I also stopped the new business venture grudgingly. It was simply too much and basically meant I started from scratch again, while already making money with my own label, which now suffered because of it.

This is not a play-it-safe decision. 300 euros is nice, but obviously doesn’t pay the bills. I won’t go in all of the details about the conversations I had before making the proverbial leap, but I saw the window of opportunity I had forcibly created and went for it.

What’s next?

It’s a huge mental step from just doing something, trying to make money with, and trying to make a living with it.

I feel I’m at the point where I’m making money, but not making a living. There are a great number of things I’m already doing to point me more into the direction of making a living. It’s about building a business, a system, and prioritizing. About making sound decisions.

And at the heart of all that it’s about pigheaded discipline, as I once learned from Chet Holmes.

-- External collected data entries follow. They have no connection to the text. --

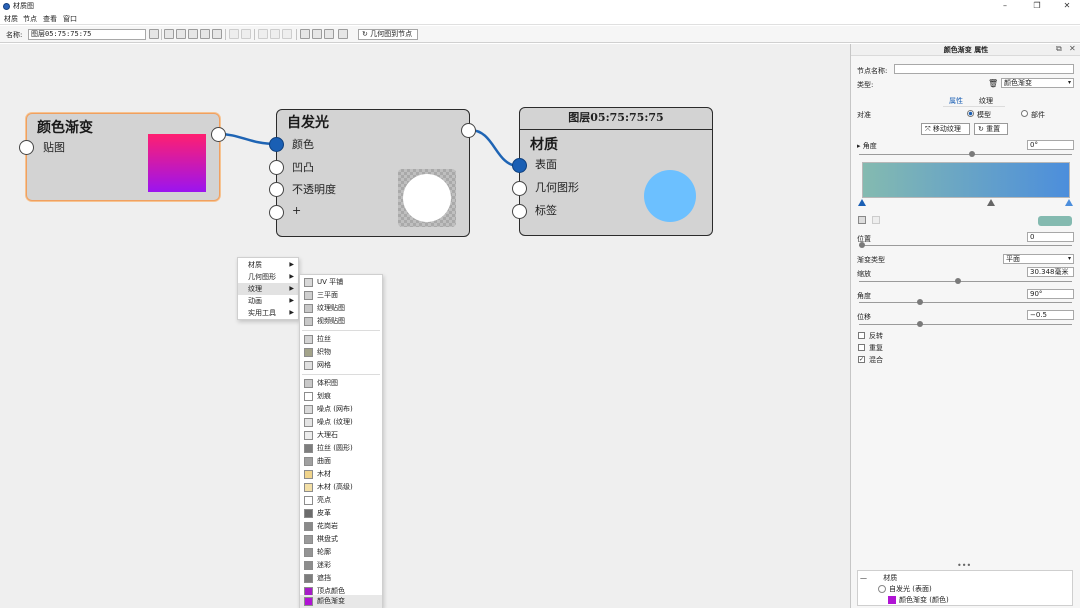 The height and width of the screenshot is (608, 1080). What do you see at coordinates (341, 514) in the screenshot?
I see `submenu-item: 皮革` at bounding box center [341, 514].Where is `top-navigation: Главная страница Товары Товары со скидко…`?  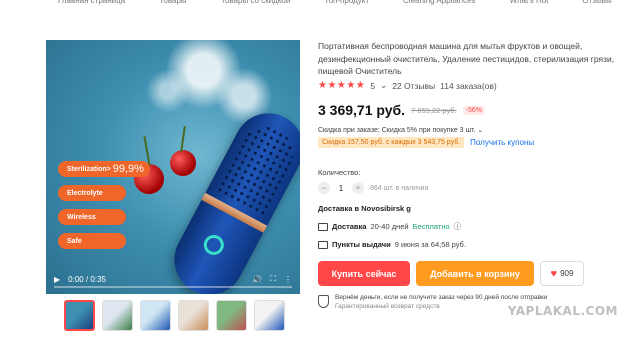
top-navigation: Главная страница Товары Товары со скидко… is located at coordinates (320, 4).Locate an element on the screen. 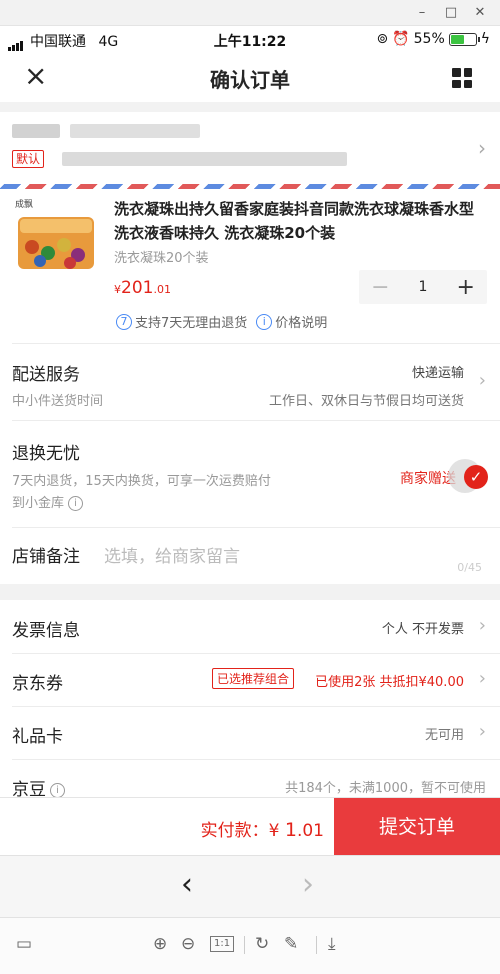 This screenshot has width=500, height=974. return-worry-desc-2: 到小金库 is located at coordinates (38, 504).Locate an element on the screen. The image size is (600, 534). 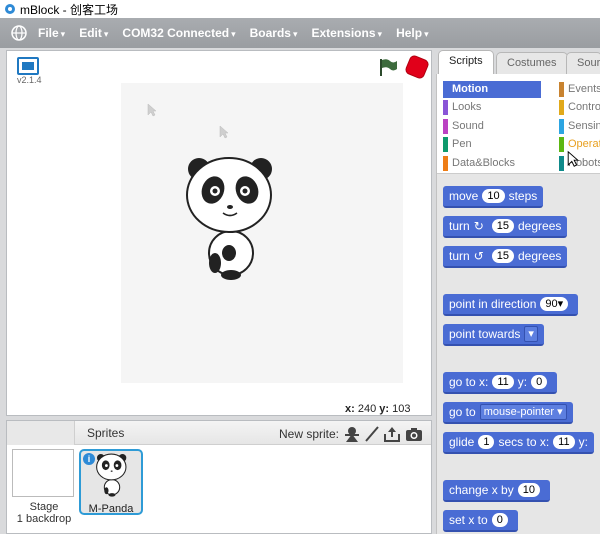
category-sensing: Sensin is located at coordinates (580, 126).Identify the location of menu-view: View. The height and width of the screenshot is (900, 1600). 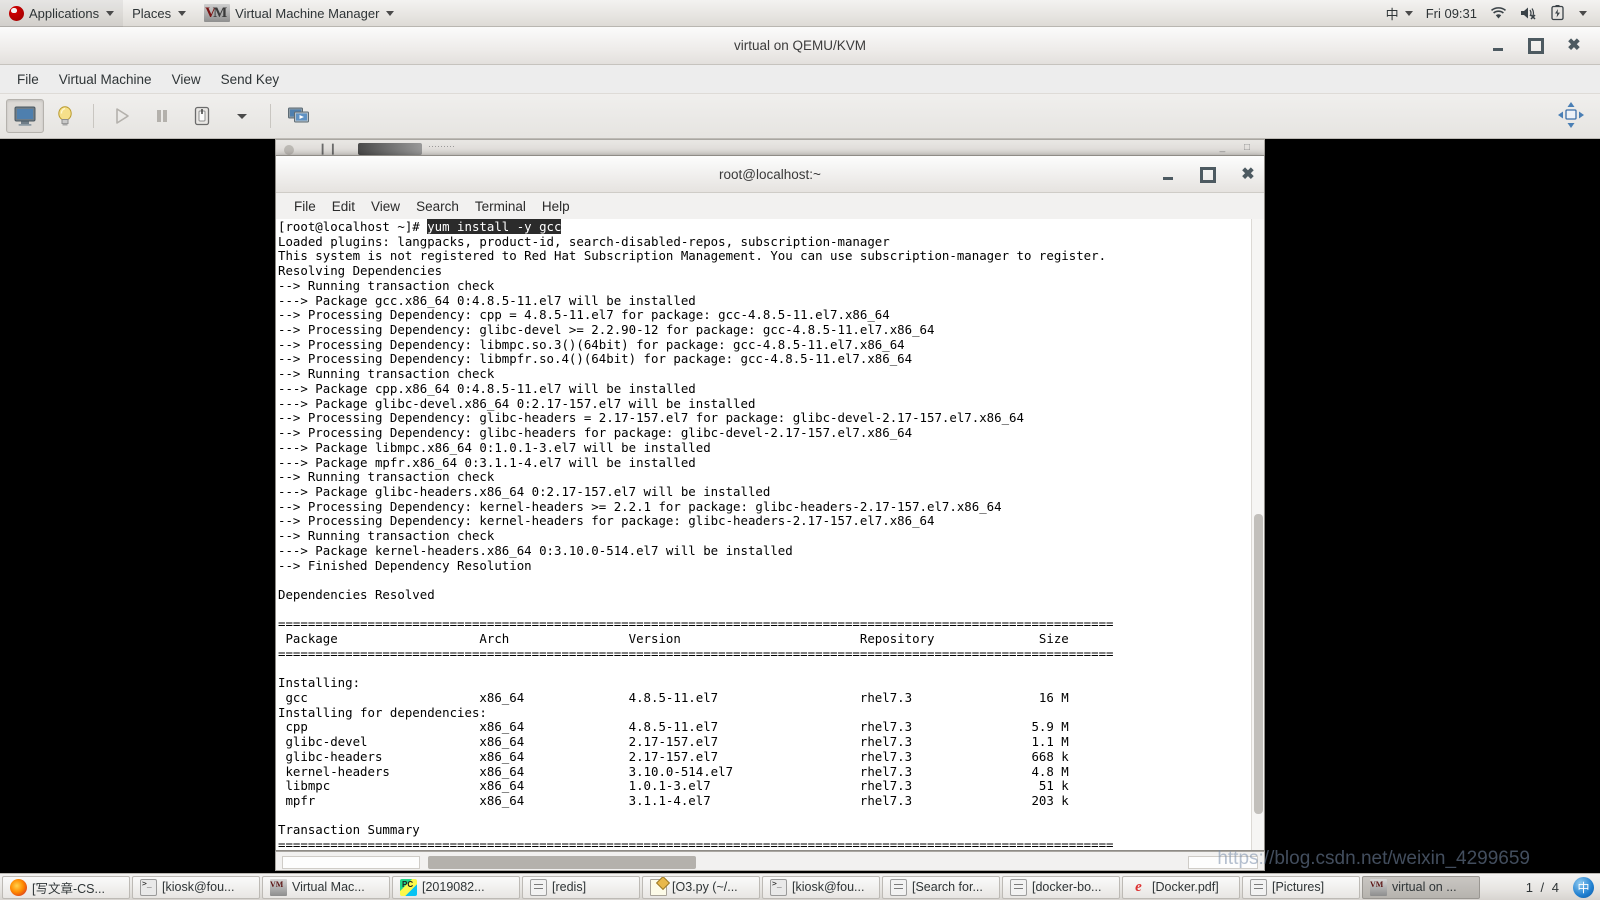
(186, 80).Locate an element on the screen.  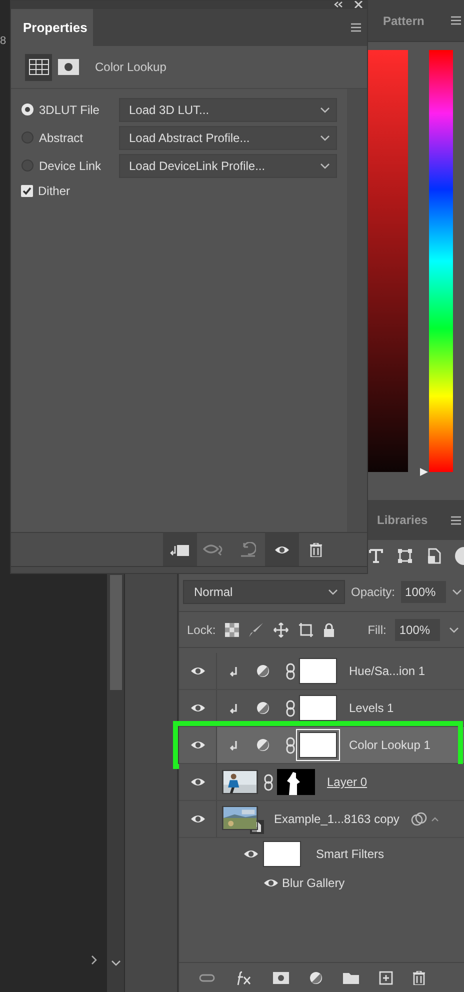
scrollbar-track is located at coordinates (357, 310).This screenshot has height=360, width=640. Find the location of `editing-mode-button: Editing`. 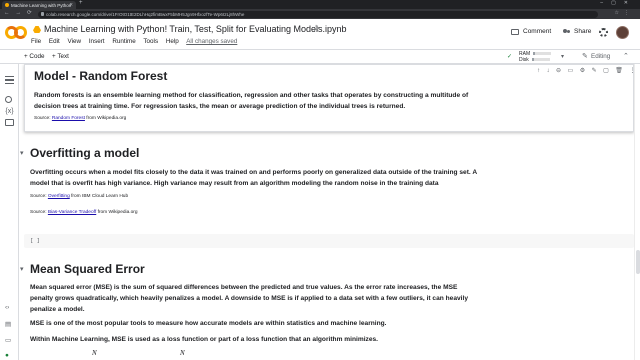

editing-mode-button: Editing is located at coordinates (600, 56).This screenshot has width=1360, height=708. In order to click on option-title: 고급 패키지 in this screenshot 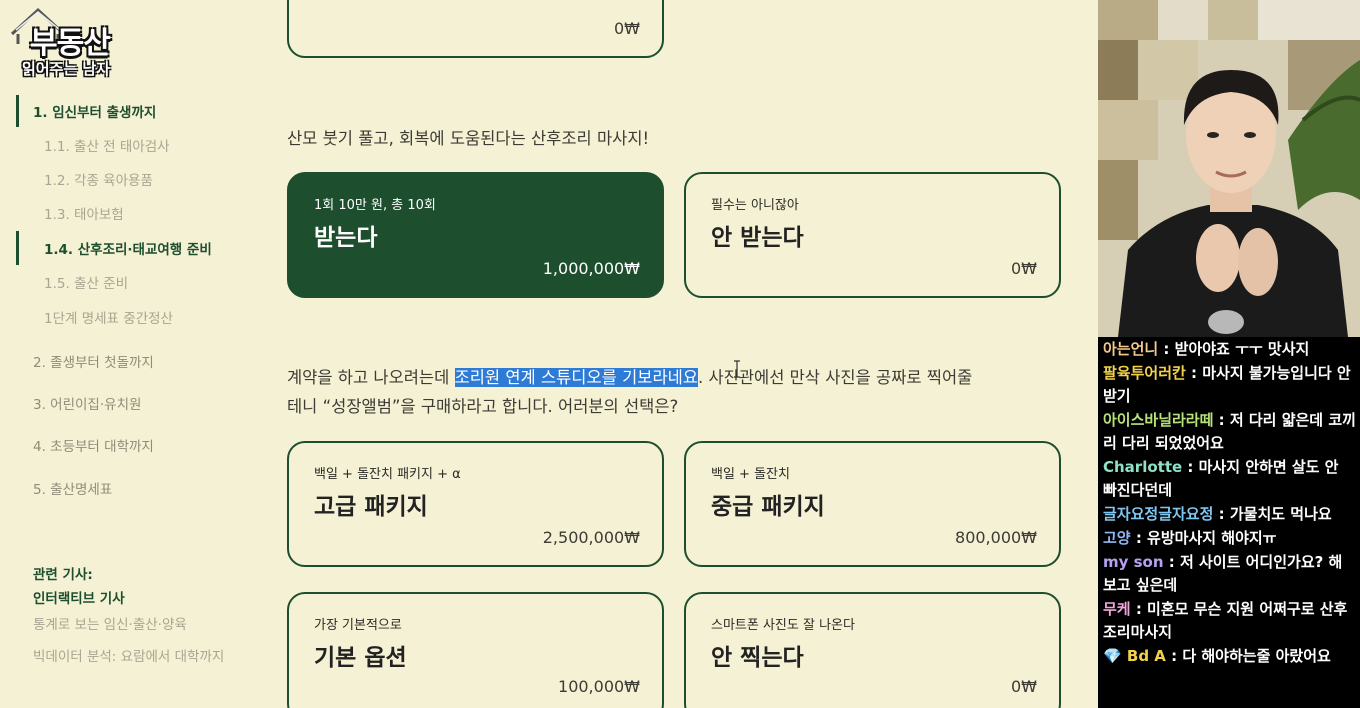, I will do `click(371, 507)`.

It’s about doing the things that are necessary to be able to move forward.

And it’s probably about writing the next 200 blog posts as well.

For this year I want at least a four-digit income. I’m anxious about the cycling off-season, which, judging from views and visitors, starts in October. And I wouldn’t be surprised If the rise in revenue stagnates and drops, going pretty much dormant until the start of the next year.

I’ll try to counter this move by creating off-season content. Basically stuff about keeping you in the saddle in bad weather.

I still don’t want to be doing this all by myself, but last year has taught me I need to be laser-focused, so there’s little time to be idling and brainstorming new initiatives with well-intentioned individuals. And I also don’t know any other content creators. But who knows.

As of this writing, I haven’t created any new videos. The financial ROI is simply lower than other stuff I’m doing. Not doing any more videos was a logical conclusion that accompanied trying to make a living out of this. But it is something I do regret to a certain extent, and has obviously stunted the growth of the channel.